Le premier programme met 90 000 $ à la disposition de ceux qui voudraient rénover et restaurer la façade d’un bâtiment existant au centre-ville et dans certains secteurs commerciaux ou encore construire un nouveau bâtiment sur la 1re Avenue, entre la rivière Harricana et la 4e Rue Est.
Pour le volet rénovation et restauration, l’aide pourra atteindre 33% du coût des travaux, jusqu’à un maximum de 10 000 $, au centre-ville. Dans les secteurs commerciaux identifiés, elle pourra atteindre 25% des coûts, jusqu’à concurrence de 7500 $.
Construction
Pour la construction d’un nouveau bâtiment, l’aide est fixée à un montant forfaitaire de 25 000 $. «Ce programme n’est applicable que sur la 1re Avenue, où l’on retrouve six terrains vacants depuis longtemps et où les constructions sont soumises à plus de contraintes», a toutefois précisé Josée Banville, directrice du Service de l’urbanisme à la Ville d’Amos.
Le second programme rend disponible la somme de 10 000 $ pour installer une nouvelle enseigne commerciale. L’aide pourra correspondre à 50% des coûts, sans dépasser 1500 $. Pour être admissibles à l’un ou l’autre des programmes, les projets devront répondre à différents critères et être déposés avant le 31 août pour les façades et les bâtiments et avant le 30 septembre pour les enseignes.
Stimuler
«Avec ces programmes, nous souhaitons stimuler la rénovation de nos commerces afin d’embellir notre ville. On pense que ça va contribuer à augmenter la qualité de vie des Amossois et leur sentiment de fierté», a déclaré le maire d’Amos, Ulrick Chérubin.
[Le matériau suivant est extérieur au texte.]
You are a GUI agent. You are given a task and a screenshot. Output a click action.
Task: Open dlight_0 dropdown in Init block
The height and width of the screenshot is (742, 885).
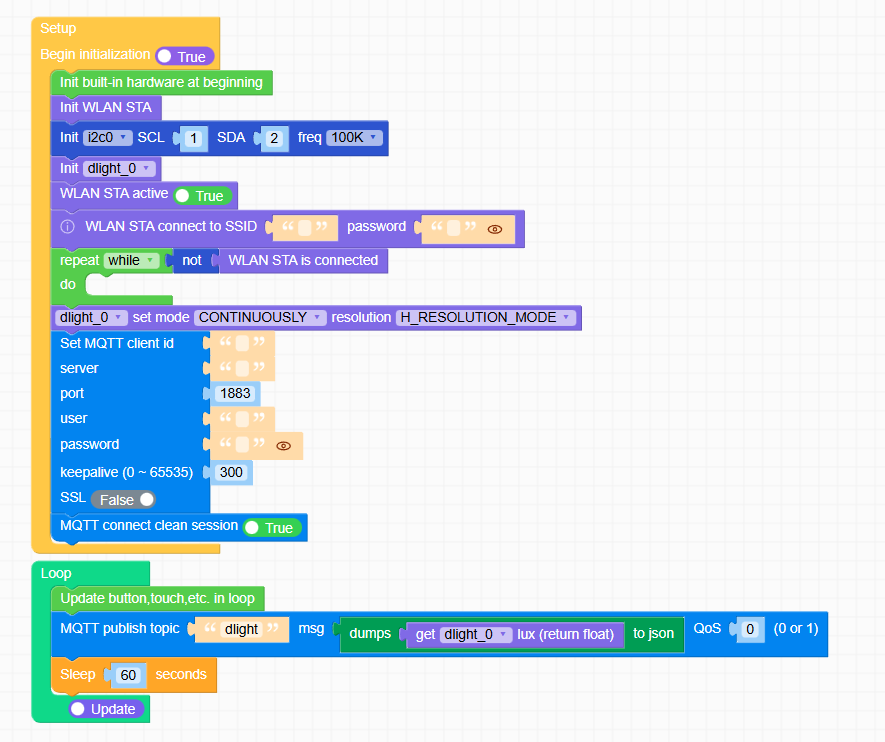121,168
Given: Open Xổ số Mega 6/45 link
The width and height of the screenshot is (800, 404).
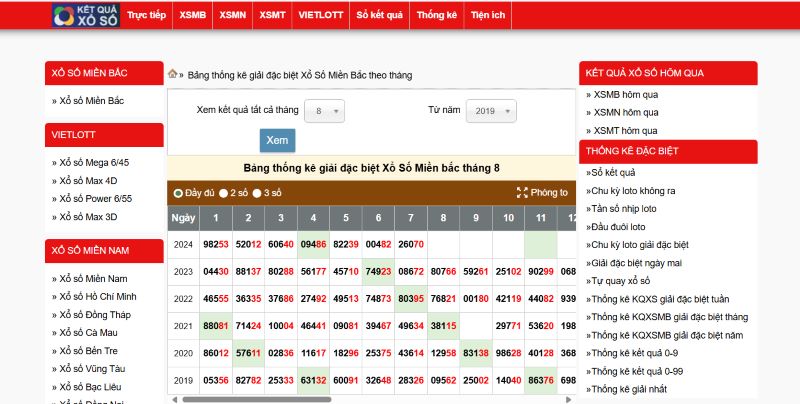Looking at the screenshot, I should coord(94,162).
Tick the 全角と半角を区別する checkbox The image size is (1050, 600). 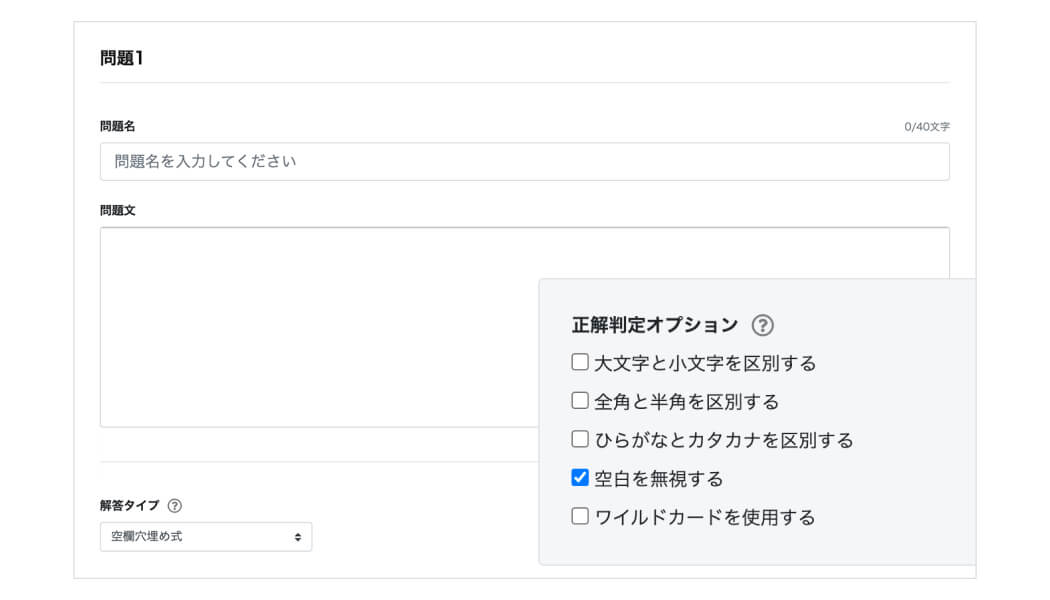[580, 400]
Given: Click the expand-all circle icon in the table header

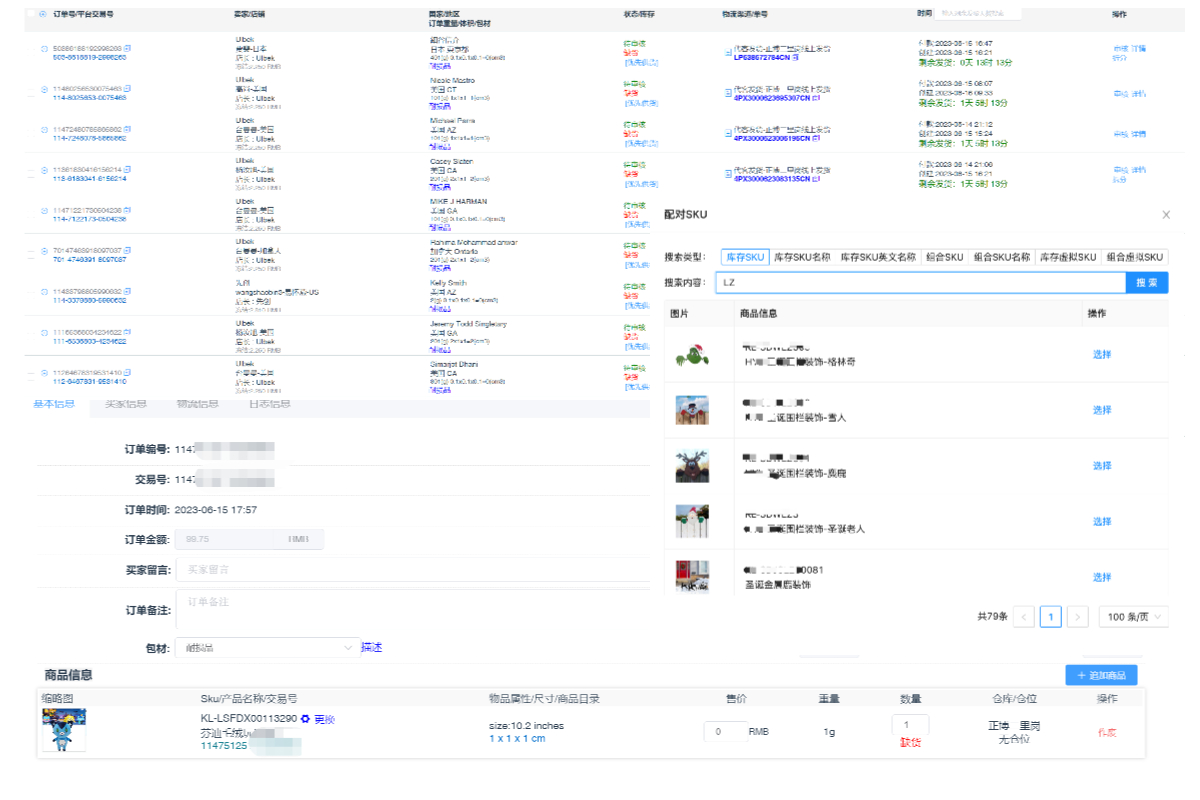Looking at the screenshot, I should pyautogui.click(x=41, y=15).
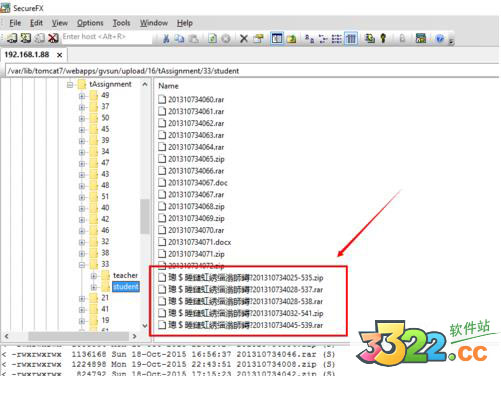501x393 pixels.
Task: Collapse the tAssignment folder tree node
Action: (70, 85)
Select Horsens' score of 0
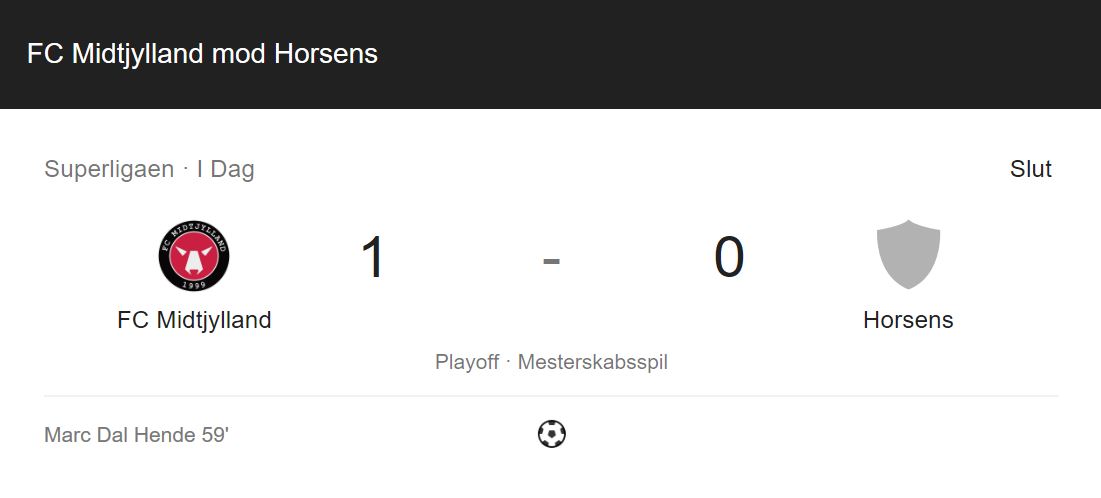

«On espère que les sommes annoncées seront dépensées à chaque année et que l’on pourra voir grandir et s’embellir notre ville, qui en a grandement besoin, à l’aube de son 100e anniversaire», a indiqué pour sa part le président de la Chambre de commerce d’Amos-région, Yves St-Laurent.
Prêt de la SADC
La SADC Harricana se colle à l’initiative de la Ville d’Amos et met sur pied un prêt à la revitalisation commerciale. Celui-ci pourra atteindre jusqu’à 30 000 $ et présente des conditions avantageuses, dont un faible taux d’intérêt, une période d’amortissement pouvant atteindre 10 ans et aucune garantie.
«Nous avons déjà des programmes d’aide pour les commerçants, mais la particularité de celui-ci, c’est qu’il s’agit d’une voie rapide. Le processus d’analyse des demandes a été simplifié et les clients obtiendront une réponse rapidement», a expliqué le président de la SADC, Pierre Beauchemin.